**TASK REQUIREMENTS:** Update the items below by replacing "coordinate pair" with "pair of numbers" wherever it occurs, and leave everything else unchanged.

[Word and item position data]

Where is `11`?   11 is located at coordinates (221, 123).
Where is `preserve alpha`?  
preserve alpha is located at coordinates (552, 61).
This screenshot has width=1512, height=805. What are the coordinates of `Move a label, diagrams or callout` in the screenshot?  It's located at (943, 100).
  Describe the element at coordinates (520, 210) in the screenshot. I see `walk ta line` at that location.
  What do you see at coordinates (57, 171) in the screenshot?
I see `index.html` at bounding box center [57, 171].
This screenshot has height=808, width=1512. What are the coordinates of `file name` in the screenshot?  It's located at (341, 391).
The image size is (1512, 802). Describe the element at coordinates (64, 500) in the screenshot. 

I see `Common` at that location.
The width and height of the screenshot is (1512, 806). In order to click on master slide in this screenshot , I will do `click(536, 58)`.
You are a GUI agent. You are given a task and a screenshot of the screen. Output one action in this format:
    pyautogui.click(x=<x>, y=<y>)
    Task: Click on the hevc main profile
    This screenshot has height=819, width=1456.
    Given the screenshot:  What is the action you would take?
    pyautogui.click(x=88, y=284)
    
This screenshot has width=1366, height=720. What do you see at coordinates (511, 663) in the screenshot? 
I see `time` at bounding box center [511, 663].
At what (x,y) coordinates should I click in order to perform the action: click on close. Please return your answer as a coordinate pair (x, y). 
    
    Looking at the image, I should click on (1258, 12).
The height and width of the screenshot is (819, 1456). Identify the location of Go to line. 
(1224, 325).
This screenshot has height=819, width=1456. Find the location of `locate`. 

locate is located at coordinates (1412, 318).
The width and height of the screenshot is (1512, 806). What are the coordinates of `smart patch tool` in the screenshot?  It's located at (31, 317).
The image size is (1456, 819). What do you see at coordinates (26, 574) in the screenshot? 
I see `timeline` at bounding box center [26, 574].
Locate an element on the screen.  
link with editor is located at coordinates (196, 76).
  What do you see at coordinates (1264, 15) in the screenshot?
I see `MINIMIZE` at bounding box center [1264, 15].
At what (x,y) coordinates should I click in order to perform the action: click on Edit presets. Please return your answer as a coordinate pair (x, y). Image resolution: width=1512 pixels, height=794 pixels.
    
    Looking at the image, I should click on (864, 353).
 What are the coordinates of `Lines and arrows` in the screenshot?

**TASK RESULT:**
Where is `11`?   11 is located at coordinates (221, 123).
Where is `preserve alpha`?  
preserve alpha is located at coordinates (552, 61).
This screenshot has width=1512, height=805. What are the coordinates of `Move a label, diagrams or callout` in the screenshot?  It's located at (943, 100).
  Describe the element at coordinates (520, 210) in the screenshot. I see `walk ta line` at that location.
  What do you see at coordinates (57, 171) in the screenshot?
I see `index.html` at bounding box center [57, 171].
This screenshot has height=808, width=1512. What are the coordinates of `file name` in the screenshot?  It's located at (341, 391).
The image size is (1512, 802). Describe the element at coordinates (64, 500) in the screenshot. 

I see `Common` at that location.
The width and height of the screenshot is (1512, 806). In order to click on master slide in this screenshot , I will do `click(536, 58)`.
You are a GUI agent. You are given a task and a screenshot of the screen. Output one action in this format:
    pyautogui.click(x=<x>, y=<y>)
    Task: Click on the hevc main profile
    This screenshot has height=819, width=1456.
    Given the screenshot:  What is the action you would take?
    pyautogui.click(x=88, y=284)
    
This screenshot has width=1366, height=720. What do you see at coordinates (511, 663) in the screenshot? 
I see `time` at bounding box center [511, 663].
At what (x,y) coordinates should I click in order to perform the action: click on close. Please return your answer as a pair of numbers (x, y). 
    
    Looking at the image, I should click on (1258, 12).
The height and width of the screenshot is (819, 1456). Identify the location of Go to line. 
(1224, 325).
This screenshot has height=819, width=1456. Find the location of `locate`. 

locate is located at coordinates (1412, 318).
The width and height of the screenshot is (1512, 806). What are the coordinates of `smart patch tool` in the screenshot?  It's located at (31, 317).
The image size is (1456, 819). What do you see at coordinates (26, 574) in the screenshot? 
I see `timeline` at bounding box center [26, 574].
Locate an element on the screen.  
link with editor is located at coordinates (196, 76).
  What do you see at coordinates (1264, 15) in the screenshot?
I see `MINIMIZE` at bounding box center [1264, 15].
At what (x,y) coordinates should I click in order to perform the action: click on Edit presets. Please return your answer as a pair of numbers (x, y). Image resolution: width=1512 pixels, height=794 pixels.
    
    Looking at the image, I should click on (864, 353).
 What are the coordinates of `Lines and arrows` in the screenshot?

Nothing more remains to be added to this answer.